*** Opening of ENTRIES SHOWN ***

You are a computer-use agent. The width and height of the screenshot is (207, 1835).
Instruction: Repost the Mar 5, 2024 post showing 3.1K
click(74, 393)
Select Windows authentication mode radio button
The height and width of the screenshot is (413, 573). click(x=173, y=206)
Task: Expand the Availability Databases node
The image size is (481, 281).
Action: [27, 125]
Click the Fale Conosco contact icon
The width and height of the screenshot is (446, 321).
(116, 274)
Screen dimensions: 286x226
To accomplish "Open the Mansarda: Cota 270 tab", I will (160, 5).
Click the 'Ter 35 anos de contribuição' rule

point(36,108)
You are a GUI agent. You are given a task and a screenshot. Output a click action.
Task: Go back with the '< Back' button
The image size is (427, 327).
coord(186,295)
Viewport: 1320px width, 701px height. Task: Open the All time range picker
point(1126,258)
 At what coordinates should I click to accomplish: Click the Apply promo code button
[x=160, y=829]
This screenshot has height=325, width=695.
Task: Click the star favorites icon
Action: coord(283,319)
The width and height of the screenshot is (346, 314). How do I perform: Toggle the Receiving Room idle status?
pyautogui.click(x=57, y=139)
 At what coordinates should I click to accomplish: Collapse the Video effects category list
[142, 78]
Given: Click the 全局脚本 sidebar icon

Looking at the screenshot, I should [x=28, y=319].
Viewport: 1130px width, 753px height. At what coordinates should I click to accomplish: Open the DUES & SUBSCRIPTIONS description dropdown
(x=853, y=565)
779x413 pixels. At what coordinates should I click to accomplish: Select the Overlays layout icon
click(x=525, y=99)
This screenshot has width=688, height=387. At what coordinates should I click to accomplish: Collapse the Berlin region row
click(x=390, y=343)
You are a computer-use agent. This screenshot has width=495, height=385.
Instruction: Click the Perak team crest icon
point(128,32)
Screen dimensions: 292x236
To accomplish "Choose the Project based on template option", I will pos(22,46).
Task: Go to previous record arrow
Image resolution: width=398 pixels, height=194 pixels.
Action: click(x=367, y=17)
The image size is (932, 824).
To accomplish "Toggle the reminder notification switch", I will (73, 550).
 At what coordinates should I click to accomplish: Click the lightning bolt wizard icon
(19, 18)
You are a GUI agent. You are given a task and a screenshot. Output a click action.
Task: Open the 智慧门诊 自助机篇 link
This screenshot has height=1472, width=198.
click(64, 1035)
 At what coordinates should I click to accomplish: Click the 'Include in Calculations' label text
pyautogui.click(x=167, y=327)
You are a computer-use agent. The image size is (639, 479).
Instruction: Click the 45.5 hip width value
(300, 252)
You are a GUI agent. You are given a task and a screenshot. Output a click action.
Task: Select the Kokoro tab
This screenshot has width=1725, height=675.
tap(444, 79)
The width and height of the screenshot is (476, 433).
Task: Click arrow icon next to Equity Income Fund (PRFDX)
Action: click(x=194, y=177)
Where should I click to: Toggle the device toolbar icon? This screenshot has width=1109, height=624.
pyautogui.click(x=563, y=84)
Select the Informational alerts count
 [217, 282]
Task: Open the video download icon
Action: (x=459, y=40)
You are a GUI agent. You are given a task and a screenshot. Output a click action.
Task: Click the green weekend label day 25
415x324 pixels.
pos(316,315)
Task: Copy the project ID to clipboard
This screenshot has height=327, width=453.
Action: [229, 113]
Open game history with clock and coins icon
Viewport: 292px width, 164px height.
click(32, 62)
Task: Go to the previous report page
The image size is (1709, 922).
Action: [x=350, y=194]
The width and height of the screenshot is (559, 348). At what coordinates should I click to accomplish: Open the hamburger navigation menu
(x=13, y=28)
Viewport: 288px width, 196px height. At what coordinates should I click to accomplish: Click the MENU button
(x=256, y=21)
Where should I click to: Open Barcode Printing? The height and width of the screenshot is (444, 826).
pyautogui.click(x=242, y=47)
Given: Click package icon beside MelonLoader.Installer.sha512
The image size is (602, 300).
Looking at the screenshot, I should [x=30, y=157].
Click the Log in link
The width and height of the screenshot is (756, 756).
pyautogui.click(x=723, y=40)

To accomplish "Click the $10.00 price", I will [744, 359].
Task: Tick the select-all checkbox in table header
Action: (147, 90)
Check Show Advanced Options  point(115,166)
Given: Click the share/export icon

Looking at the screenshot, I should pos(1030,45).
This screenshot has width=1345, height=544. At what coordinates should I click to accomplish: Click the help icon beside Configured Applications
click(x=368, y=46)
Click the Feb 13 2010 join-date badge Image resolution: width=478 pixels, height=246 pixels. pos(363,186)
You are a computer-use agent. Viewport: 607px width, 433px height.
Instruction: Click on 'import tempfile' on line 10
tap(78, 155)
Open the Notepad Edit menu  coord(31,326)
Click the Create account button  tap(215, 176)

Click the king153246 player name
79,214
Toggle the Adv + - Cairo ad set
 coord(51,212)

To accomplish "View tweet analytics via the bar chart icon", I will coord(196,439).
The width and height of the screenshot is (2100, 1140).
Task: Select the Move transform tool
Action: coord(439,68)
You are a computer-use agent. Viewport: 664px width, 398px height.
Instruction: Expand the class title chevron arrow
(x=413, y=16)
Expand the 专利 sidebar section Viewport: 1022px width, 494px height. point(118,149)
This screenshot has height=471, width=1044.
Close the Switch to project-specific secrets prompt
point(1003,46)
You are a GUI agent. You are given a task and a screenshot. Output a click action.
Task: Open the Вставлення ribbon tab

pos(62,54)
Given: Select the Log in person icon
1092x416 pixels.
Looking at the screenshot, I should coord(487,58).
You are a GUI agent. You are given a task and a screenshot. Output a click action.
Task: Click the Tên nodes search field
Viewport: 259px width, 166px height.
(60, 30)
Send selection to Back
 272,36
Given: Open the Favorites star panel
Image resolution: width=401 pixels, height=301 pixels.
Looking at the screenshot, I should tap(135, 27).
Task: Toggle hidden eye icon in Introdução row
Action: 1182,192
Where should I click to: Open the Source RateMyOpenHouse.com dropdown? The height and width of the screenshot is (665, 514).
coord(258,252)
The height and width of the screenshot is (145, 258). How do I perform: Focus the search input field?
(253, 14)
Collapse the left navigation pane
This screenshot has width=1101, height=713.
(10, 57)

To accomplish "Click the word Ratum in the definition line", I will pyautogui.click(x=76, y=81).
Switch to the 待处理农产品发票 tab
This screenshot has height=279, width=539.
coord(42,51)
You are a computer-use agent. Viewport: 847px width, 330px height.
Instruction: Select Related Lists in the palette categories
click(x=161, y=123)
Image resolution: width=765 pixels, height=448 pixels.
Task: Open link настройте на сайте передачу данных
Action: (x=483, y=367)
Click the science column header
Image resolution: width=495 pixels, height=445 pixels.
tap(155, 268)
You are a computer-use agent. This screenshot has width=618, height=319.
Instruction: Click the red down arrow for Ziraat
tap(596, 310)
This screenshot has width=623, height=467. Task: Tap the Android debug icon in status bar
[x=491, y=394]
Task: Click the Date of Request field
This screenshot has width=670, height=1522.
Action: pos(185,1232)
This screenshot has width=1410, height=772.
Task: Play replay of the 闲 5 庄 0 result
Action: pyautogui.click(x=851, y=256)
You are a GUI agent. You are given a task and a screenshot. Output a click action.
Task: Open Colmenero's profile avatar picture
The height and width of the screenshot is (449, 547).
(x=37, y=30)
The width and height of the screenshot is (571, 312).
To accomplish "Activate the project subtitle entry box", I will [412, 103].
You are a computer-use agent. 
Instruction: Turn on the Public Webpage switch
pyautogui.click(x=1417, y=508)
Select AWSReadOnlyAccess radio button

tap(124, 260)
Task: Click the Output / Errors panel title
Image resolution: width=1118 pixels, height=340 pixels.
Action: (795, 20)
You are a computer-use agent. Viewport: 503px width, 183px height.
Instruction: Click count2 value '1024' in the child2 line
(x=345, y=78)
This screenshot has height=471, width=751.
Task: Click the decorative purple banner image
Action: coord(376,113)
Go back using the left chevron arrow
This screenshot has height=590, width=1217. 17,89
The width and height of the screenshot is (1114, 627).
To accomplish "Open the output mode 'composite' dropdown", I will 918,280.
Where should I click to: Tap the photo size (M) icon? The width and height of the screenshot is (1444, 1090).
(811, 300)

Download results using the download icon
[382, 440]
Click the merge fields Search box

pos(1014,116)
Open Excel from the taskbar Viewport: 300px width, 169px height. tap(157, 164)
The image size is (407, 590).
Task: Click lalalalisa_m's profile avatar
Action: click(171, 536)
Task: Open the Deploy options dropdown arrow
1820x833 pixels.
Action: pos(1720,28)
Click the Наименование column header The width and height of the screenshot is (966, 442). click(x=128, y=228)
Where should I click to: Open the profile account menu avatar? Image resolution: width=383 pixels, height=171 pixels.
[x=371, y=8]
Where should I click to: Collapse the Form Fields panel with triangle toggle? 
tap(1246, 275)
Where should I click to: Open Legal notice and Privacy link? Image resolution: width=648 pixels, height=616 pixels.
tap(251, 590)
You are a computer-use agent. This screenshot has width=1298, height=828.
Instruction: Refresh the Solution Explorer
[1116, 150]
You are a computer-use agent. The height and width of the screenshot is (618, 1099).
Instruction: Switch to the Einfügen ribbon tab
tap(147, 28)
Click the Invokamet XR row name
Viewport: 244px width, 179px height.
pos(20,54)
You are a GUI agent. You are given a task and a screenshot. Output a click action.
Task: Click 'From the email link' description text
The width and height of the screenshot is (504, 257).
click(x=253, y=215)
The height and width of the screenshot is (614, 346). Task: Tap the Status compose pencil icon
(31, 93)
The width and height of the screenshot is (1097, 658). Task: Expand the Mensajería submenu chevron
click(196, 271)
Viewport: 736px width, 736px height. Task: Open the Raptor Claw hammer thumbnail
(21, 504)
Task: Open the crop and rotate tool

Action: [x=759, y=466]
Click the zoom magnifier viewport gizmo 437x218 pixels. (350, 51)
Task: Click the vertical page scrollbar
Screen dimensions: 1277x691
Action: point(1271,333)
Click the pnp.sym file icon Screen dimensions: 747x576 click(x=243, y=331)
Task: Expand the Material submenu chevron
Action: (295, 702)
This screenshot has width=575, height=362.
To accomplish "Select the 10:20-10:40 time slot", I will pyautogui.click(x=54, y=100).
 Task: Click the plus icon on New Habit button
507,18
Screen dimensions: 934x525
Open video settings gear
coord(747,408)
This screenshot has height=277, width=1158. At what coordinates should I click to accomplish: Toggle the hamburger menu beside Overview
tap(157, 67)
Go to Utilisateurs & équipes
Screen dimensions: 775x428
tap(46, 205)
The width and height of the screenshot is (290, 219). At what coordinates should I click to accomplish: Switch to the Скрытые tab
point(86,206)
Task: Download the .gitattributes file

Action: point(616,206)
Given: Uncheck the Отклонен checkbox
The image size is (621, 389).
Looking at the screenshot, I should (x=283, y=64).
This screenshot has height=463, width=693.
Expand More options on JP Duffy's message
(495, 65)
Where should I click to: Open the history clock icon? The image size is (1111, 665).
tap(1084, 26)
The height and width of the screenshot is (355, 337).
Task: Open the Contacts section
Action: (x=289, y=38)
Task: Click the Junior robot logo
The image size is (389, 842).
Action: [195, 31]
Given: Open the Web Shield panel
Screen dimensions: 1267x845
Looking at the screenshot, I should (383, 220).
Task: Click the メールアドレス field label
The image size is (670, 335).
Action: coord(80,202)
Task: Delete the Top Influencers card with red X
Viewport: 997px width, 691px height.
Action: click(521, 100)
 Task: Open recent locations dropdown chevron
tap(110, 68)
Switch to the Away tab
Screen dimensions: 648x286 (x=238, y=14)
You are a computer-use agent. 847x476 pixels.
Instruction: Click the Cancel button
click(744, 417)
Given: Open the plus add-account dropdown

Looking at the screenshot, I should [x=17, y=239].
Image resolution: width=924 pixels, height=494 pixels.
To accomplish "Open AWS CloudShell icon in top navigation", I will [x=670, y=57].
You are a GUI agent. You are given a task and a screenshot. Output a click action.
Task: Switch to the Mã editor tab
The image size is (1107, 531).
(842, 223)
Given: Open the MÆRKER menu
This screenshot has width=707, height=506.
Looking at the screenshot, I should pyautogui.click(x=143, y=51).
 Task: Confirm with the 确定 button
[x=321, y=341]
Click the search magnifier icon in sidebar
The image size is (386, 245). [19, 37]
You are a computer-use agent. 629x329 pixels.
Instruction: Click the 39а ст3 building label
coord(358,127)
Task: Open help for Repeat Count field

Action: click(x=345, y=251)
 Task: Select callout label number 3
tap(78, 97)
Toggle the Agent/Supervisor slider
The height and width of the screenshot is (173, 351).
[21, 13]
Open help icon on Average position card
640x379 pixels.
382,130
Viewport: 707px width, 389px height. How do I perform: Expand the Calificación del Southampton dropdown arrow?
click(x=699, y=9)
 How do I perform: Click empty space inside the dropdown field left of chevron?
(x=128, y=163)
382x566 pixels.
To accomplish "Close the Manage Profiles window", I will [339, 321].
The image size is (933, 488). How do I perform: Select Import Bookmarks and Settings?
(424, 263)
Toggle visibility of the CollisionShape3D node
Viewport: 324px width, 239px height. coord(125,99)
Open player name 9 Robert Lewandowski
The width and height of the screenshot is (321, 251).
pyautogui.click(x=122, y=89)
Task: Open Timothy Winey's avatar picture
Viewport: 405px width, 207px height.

*** Close of ENTRIES SHOWN ***

- YOUR ASSIGNMENT -
All lines in the listing above between the line with "The image size is (602, 300)." and the line with "Task: Click the Tên nodes search field", inclusive, should be set down exactly, and no line outside that range.

- SOLUTION TO THE EXERCISE -
The image size is (602, 300).
Looking at the screenshot, I should [x=30, y=157].
Click the Log in link
The width and height of the screenshot is (756, 756).
pyautogui.click(x=723, y=40)

To accomplish "Click the $10.00 price", I will [744, 359].
Task: Tick the select-all checkbox in table header
Action: (147, 90)
Check Show Advanced Options  point(115,166)
Given: Click the share/export icon

Looking at the screenshot, I should pos(1030,45).
This screenshot has width=1345, height=544. At what coordinates should I click to accomplish: Click the help icon beside Configured Applications
click(x=368, y=46)
Click the Feb 13 2010 join-date badge Image resolution: width=478 pixels, height=246 pixels. pos(363,186)
You are a computer-use agent. Viewport: 607px width, 433px height.
Instruction: Click on 'import tempfile' on line 10
tap(78, 155)
Open the Notepad Edit menu  coord(31,326)
Click the Create account button  tap(215, 176)

Click the king153246 player name
79,214
Toggle the Adv + - Cairo ad set
 coord(51,212)

To accomplish "View tweet analytics via the bar chart icon", I will coord(196,439).
The width and height of the screenshot is (2100, 1140).
Task: Select the Move transform tool
Action: coord(439,68)
You are a computer-use agent. Viewport: 664px width, 398px height.
Instruction: Expand the class title chevron arrow
(x=413, y=16)
Expand the 专利 sidebar section Viewport: 1022px width, 494px height. point(118,149)
This screenshot has height=471, width=1044.
Close the Switch to project-specific secrets prompt
point(1003,46)
You are a GUI agent. You are given a task and a screenshot. Output a click action.
Task: Open the Вставлення ribbon tab

pos(62,54)
Given: Select the Log in person icon
1092x416 pixels.
Looking at the screenshot, I should coord(487,58).
You are a GUI agent. You are given a task and a screenshot. Output a click action.
Task: Click the Tên nodes search field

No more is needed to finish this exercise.